Now, let's get down to the crux. The advertisements display the glitz and the flash of a wonderful operating system called Microsoft. The latest Windows 7 can do things the previous version couldn't. The cost for a new PC and this new Win 7 is OK if you can afford it. But is stands to reason you can not get all what's advertised unless you spend the top dollar. You gotta love how technology promotes you must buy new.

Say it with me, "only my XP operating system is obsolete, my hardware is fine. My PC is older but mechanically, it still works fine." 

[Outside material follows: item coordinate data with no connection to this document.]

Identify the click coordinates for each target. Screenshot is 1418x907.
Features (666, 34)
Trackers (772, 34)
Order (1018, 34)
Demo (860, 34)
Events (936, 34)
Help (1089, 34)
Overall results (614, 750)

Here's the situation, you can not buy a new PC, the support for Win XP has joined the retired ranks of Win95 and Win98. The PC you have is under powered because memory upgrades were and still are expensive. My laptop only has 512MB of memory, ooh I am doomed to use old software and old applications. Even the dust bunnies in my old PC has gray hair, err fuzz.

I am writing this blog on an antique Gateway 4026gz laptop. It has 512MB of board memory and 1ghz+ Celeron CPU. It has a wireless card, 20gig hard drive, PC card slots, USB ports, a heat problem and one missing key-cap. For the heat problem I took a small Masonite panel and glued three wedges on it so that when I set my laptop on it the fans which vent through the bottom are unobstructed. It used to heat up and cut off in 10 minutes, now it runs all day long, no problem.

And I use near the latest version of Ubuntu Linux. Just as a reminder, Linux is free in cost and in user rights (what you acquire is yours!). Then to top it off, the Open Source community has supplied every imaginable application, 99% of them also free. Now my PC use is not strained, I am not a gamer or a multi-media maverick, or a social net junkie. I blog, write emails, view videos, do digital artwork, etc. Linux does all this and I have the latest versions of all I use. I can't and don't do it all, who can?

My dreaming down side of not being able to acquire the latest and greatest PCs with all the so-called professional applications, has been met with Linux and Open Source software. My dream has been fulfilled at quite a high level, with the stuff I already have. If and when I do get "mo-betta" hardware, I will put Linux on it because I am into Linux.

Now when you come into Linuxville it takes a while to get over the surprises. The oohs and aahs are normal, but the big event is when you finally relax into a blissful Linux wonder. The collective sigh is felt throughout Linuxville.